# WORK TO COMPLETE:
Hand back, word for word, the lines from the one containing "515x298 pixels." to the end of the records, both included, and leave out pictures.

# RECORD EXTRACTS:
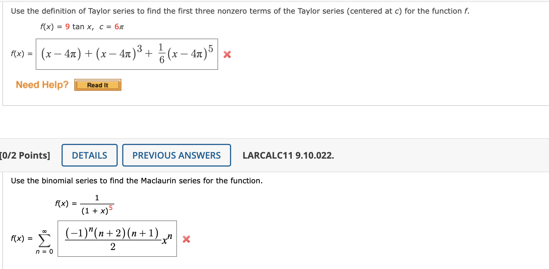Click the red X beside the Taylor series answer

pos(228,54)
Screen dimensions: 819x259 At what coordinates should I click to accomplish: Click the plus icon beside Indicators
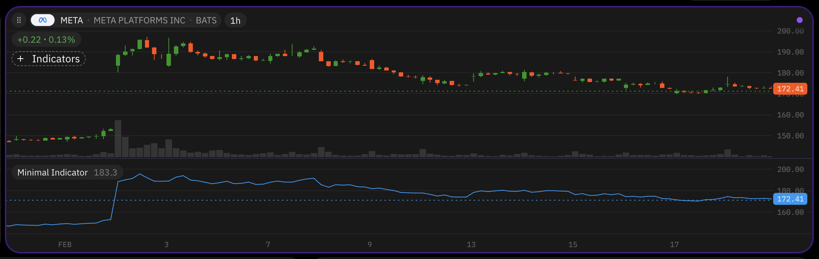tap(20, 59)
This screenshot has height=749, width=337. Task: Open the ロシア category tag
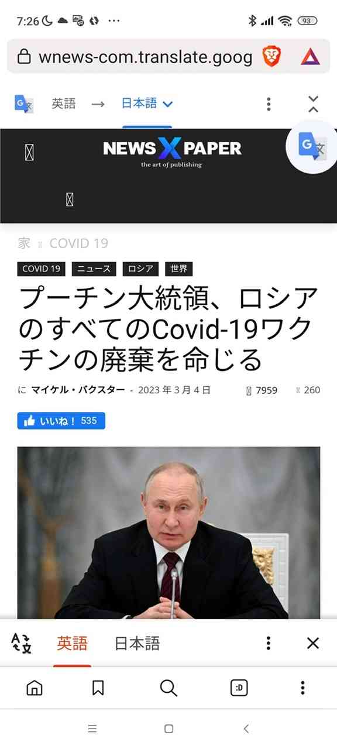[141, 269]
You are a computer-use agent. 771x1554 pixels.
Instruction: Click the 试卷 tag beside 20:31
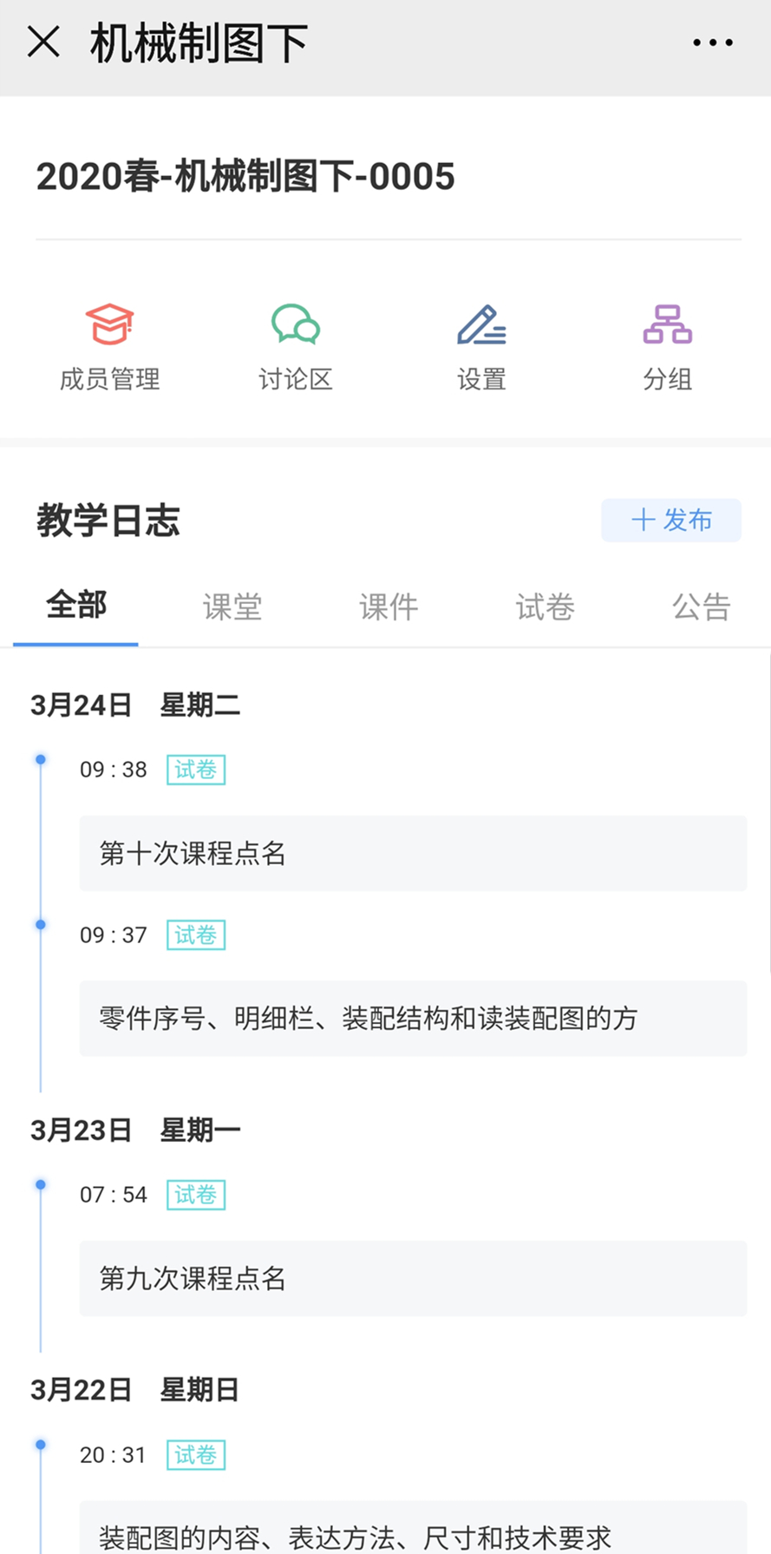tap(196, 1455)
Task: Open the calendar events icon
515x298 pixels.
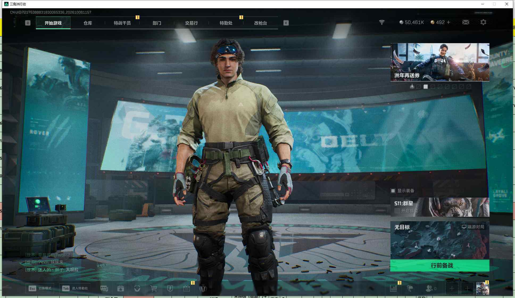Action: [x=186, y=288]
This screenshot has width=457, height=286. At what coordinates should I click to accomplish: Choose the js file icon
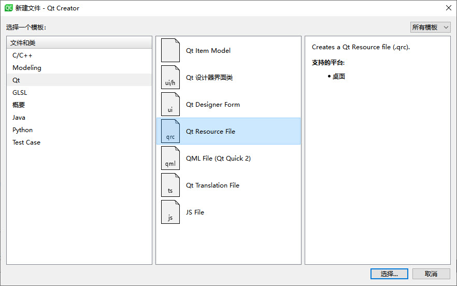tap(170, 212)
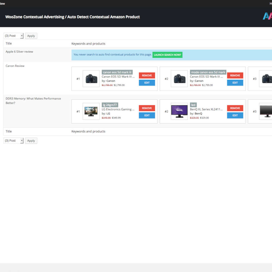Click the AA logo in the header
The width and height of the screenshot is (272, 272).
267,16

# COMPLETED TASK:
515x298 pixels.
Action: [x=186, y=288]
This screenshot has width=457, height=286. At what coordinates should I click to accomplish: Choose the js file icon
tap(170, 212)
Click the AA logo in the header
The width and height of the screenshot is (272, 272).
267,16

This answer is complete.